Two implementation tensions stand out. First, the owner-consent acquisition rule protects private property rights but also prevents the Forest Service from using eminent domain to assemble lands or permanent easements inside the boundary.
That choice reduces the risk of takings challenges, but it also constrains large-scale habitat restoration, floodplain reconnection, or unified public access projects that rely on acquiring inholdings. Second, the bill simultaneously locks in protection for river values and preserves full development of existing water rights.
Those twin commitments can conflict: if senior water rights are exercised to the full extent, streamflows needed to sustain 'outstandingly remarkable values' (especially fish and recreation) may be diminished, producing management situations where legal water rights and conservation objectives diverge.
There are also practical ambiguities. The statute names start and end points but does not attach maps or coordinate data in the text, so boundary precision will depend on implementing documents.
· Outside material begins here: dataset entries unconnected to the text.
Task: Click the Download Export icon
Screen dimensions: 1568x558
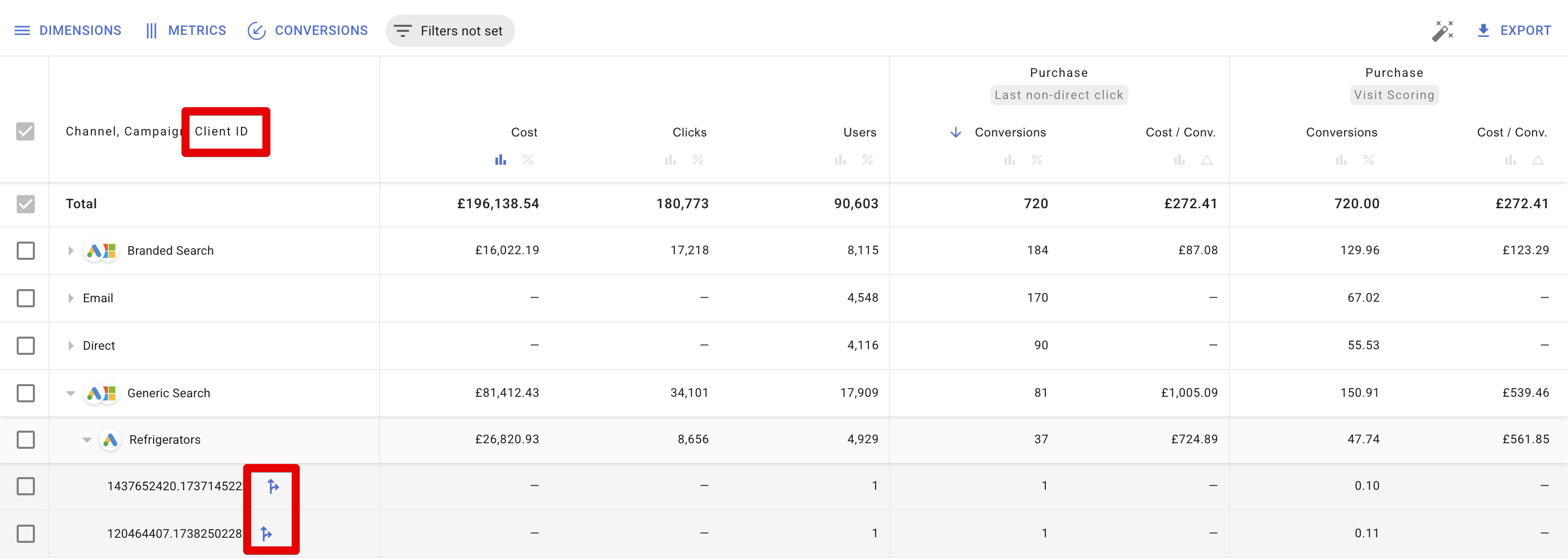Action: click(x=1484, y=30)
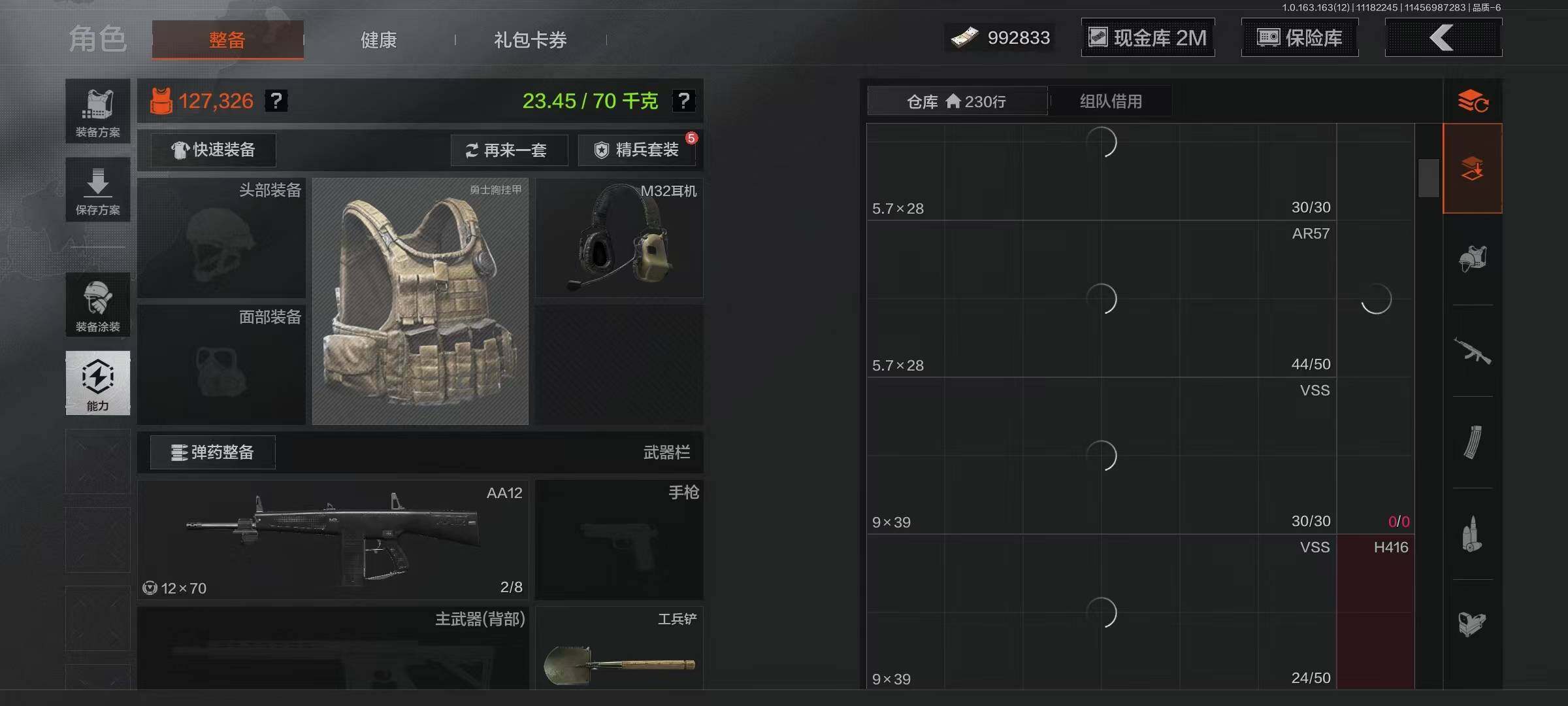Select the ammunition bullets filter icon

coord(1472,534)
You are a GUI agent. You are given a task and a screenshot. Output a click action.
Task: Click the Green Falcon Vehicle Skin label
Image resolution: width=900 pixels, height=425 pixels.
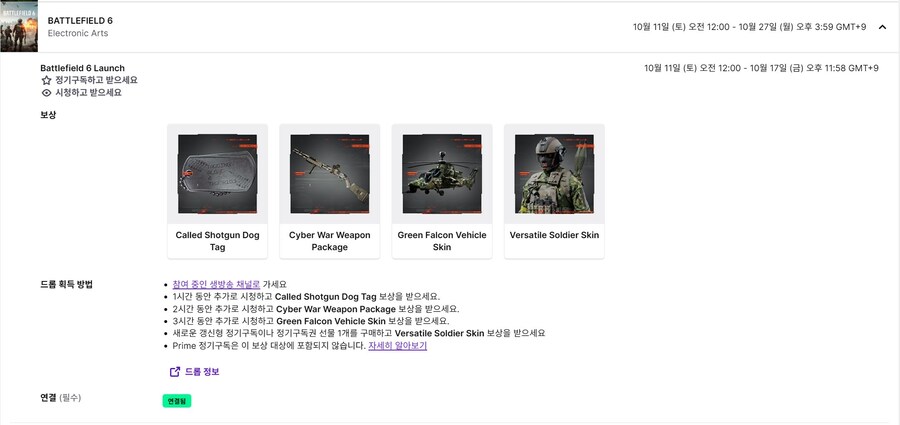coord(442,241)
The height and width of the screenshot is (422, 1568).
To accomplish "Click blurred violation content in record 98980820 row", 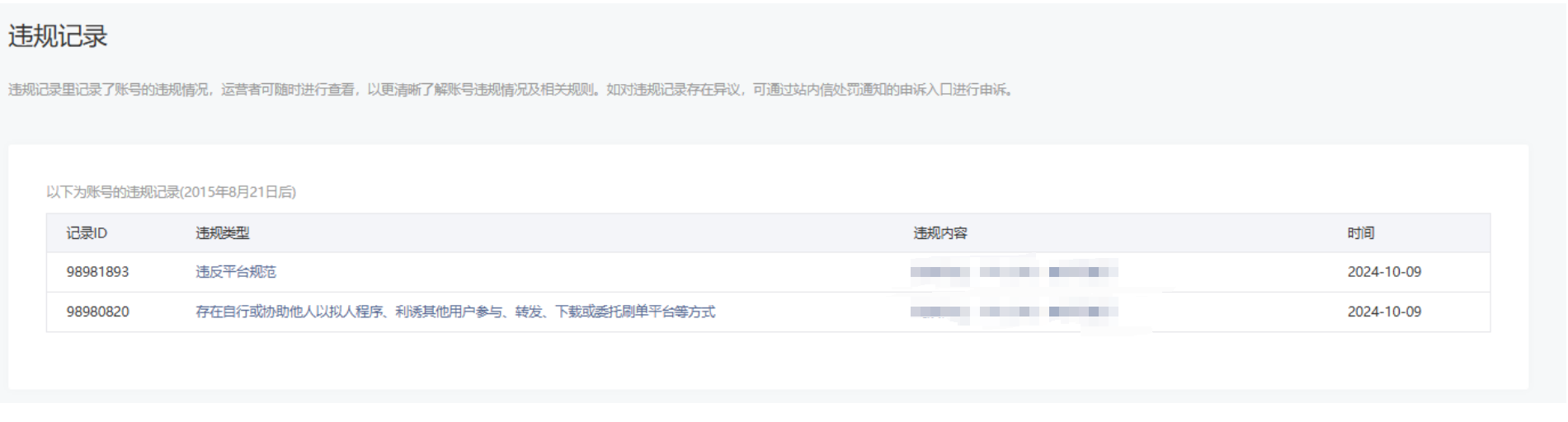I will coord(1014,312).
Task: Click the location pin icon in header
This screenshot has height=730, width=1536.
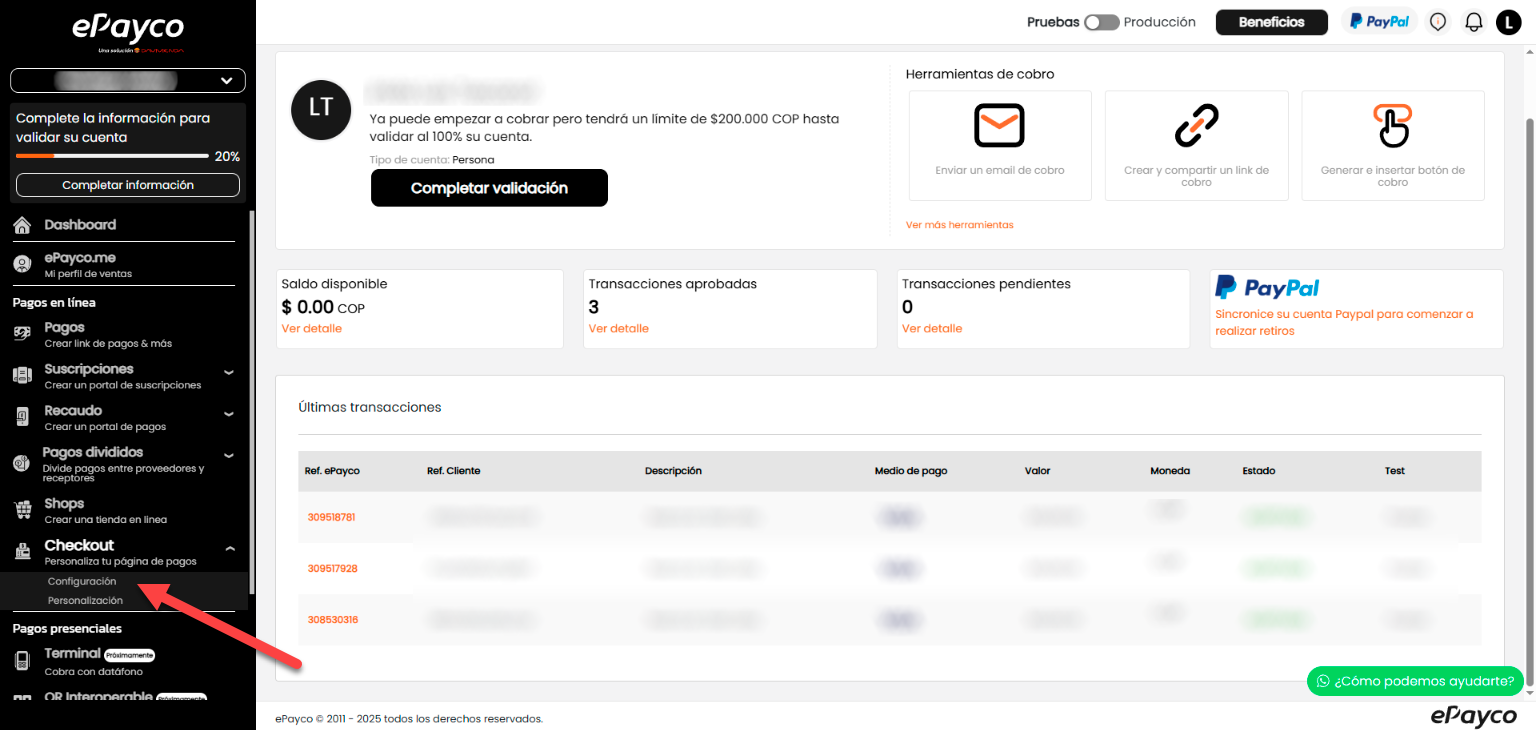Action: pos(1438,22)
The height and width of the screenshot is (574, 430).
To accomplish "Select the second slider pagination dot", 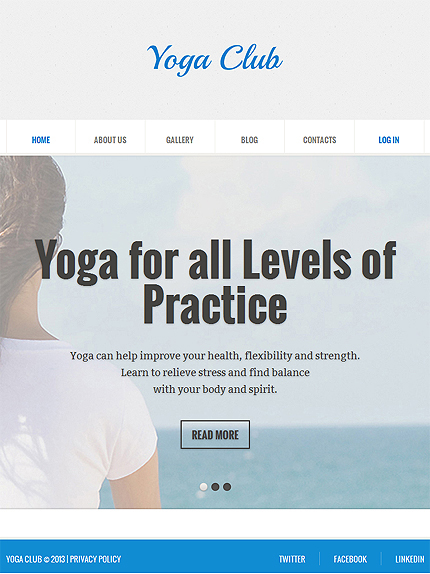I will 215,487.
The hydropower carve-outs reduce legal friction with FERC, but they do not eliminate substantive environmental review requirements; FERC decisions under section 4(e) can still be challenged based on cumulative impacts or downstream flow regimes. Finally, the bill authorizes open-ended appropriations without specifying an implementation timeline or funding levels, creating a risk that protections exist on paper but lack the funding needed for monitoring, permitting, and enforcement.